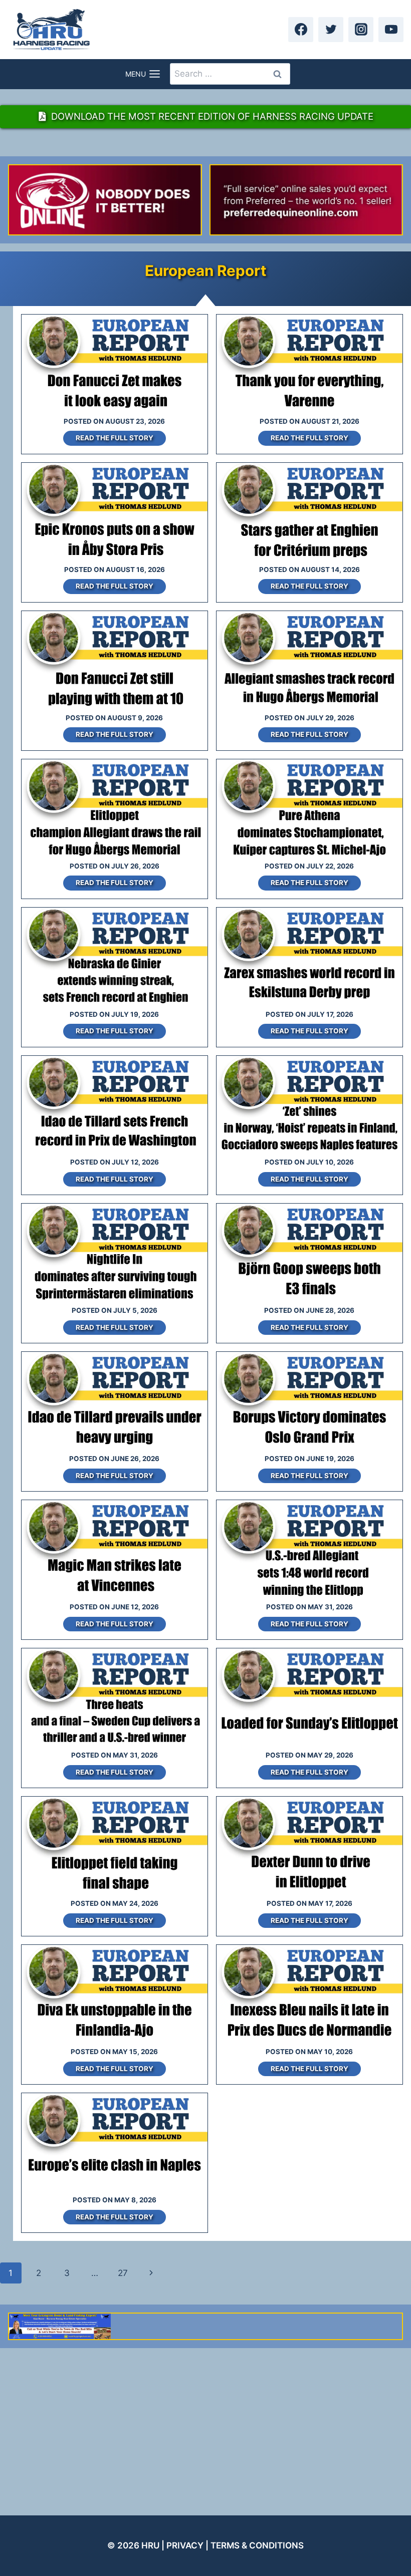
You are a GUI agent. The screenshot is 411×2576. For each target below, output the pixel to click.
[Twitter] (330, 29)
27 (123, 2273)
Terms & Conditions (257, 2545)
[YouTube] (390, 29)
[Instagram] (360, 29)
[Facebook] (300, 29)
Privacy (184, 2545)
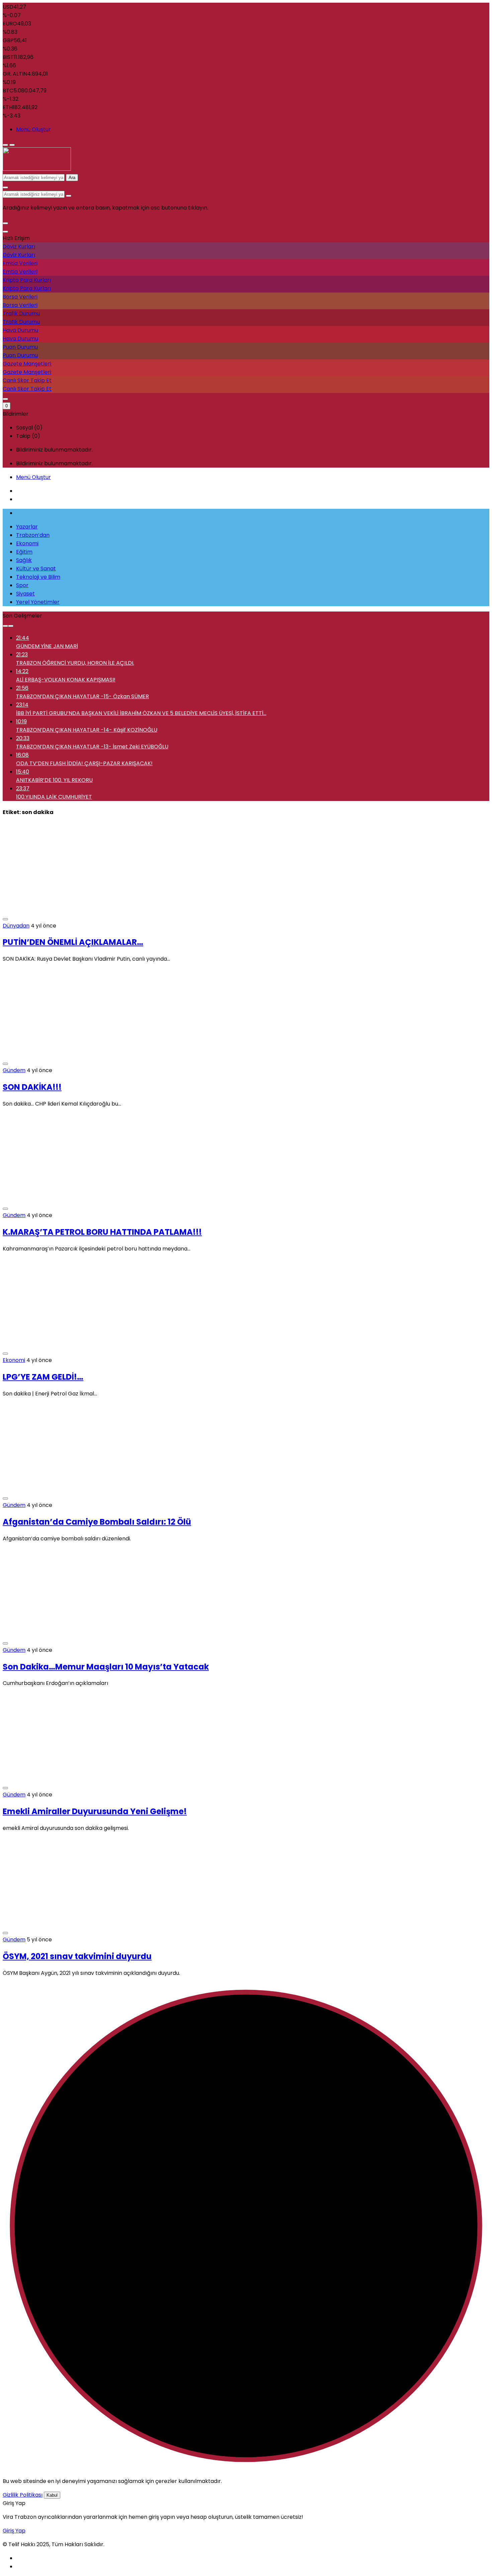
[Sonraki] (10, 626)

Exercise details:
Since the copy should hold text only, set down each record exactly and leave the pictures out.

Solution below:
You are a GUI agent. The screenshot is 411×2576. For each target below, output the pixel to click.
[Twitter] (330, 29)
27 (123, 2273)
Terms & Conditions (257, 2545)
[YouTube] (390, 29)
[Instagram] (360, 29)
[Facebook] (300, 29)
Privacy (184, 2545)
[Sonraki] (10, 626)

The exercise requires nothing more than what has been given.